Violencia en México
miércoles 12 de enero de 2011, 00:41h
Tristemente, la violencia pocas veces es noticia en México. Sólo vuelve a las portadas de los medios cuando alcanza niveles de crueldad y horror tales como los del pasado fin de semana en Acapulco, donde han sido encontrados 28 cadáveres en diferentes escenarios. La juventud y el nivel extremo de violencia sufrida –la mayor parte de los cadáveres estaban decapitados y muchos de ellos presentaban indicios de haber sido torturados- son dos puntos en común entre los asesinados, 15 de los cuales aparecieron juntos frente a un centro comercial. El resto fue localizando en diferentes lugares de la ciudad.

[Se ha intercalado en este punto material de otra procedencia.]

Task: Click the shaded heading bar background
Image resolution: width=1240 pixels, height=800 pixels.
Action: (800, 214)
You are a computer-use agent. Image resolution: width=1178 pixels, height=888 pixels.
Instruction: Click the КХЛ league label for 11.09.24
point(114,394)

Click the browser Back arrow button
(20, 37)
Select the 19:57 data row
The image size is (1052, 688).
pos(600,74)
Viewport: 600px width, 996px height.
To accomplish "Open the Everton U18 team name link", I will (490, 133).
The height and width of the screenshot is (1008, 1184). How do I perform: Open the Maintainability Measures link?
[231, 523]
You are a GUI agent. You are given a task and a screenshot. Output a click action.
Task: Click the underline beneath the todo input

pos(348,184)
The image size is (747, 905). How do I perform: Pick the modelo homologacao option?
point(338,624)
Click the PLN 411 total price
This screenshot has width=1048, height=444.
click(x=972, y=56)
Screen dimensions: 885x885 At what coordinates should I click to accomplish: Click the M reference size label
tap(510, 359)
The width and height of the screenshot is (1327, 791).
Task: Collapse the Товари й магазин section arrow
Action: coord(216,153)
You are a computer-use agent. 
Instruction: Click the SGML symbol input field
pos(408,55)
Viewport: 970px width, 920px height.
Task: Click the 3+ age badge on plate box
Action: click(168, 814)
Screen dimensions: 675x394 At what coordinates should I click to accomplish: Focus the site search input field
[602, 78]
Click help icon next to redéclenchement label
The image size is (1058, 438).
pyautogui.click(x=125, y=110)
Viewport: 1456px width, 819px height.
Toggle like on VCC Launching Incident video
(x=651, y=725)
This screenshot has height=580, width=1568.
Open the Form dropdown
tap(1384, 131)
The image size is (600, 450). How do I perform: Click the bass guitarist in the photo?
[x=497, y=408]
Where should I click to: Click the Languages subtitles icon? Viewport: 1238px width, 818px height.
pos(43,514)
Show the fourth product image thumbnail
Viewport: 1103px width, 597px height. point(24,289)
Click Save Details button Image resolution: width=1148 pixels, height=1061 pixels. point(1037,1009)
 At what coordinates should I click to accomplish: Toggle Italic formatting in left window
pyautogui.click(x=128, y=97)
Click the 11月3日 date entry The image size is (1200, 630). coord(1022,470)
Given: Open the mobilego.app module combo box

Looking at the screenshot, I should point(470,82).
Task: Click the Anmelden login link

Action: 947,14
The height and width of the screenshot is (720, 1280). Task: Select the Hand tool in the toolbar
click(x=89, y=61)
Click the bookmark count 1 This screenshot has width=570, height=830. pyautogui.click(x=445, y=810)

En todos ellos queda patente la huella de la narcoviolencia.
Ante este horror, el Gobierno de Calderón se ha visto obligado a lanzar un mensaje de fortaleza y mano dura, militarizando la turística ciudad. La decisión ha sido absolutamente correcta ya que un Estado no puede permitirse el lujo de mostrar el más mínimo signo de debilidad frente al terrorismo –y los límites a los que ha llegado la violencia del narcotráfico son de terrorismo puro y duro-, sea cual sea su origen u objetivo. Sin embargo, a largo plazo han de tomarse medidas más eficaces, enfocadas a solucionar el problema de raíz.
No se puede obviar el hecho de que la extrema violencia que sufre México tiene origen en muchos de los déficits de los que adolece el país desde su base. La debilidad de su Estado de Derecho para garantizar unas condiciones básicas de convivencia social tiene una enorme incidencia en el origen y, sobre todo, la reproducción de la violencia. Con unas instituciones policiales profundamente deslegitimadas y contaminadas por el crimen organizado, junto con unos niveles de pobreza y desigualdad enormes, resulta difícil transmitir a la población el mensaje de que el narcotráfico y la violencia que conlleva son opciones indeseables. La lucha contra la criminalidad en México está lastrada de origen desde el momento en el que el Estado es incapaz de generar oportunidades para el desarrollo de la población. Sólo hay que ver la gran tasa de desempleo juvenil, que se ha triplicado hasta alcanzar el 10% en la primera década del siglo XXI.
Una estrategia realmente eficaz para acabar de forma efectiva con un problema que cada día alcanza proporciones insoportables, no puede basarse únicamente en medidas policiales –aunque estas, obviamente, sean indispensables y deben ser firmes y contundentes-. Hasta que el Estado mexicano no logre superar sus problemas de infraestructura –desde alcantarillado hasta escuelas- y sea capaz de ofrecer a sus ciudadanos un horizonte de oportunidades real y tangible, la droga y la violencia seguirán siendo la opción más fácil –y, a la vez, la espada de Damocles- para miles de mexicanos.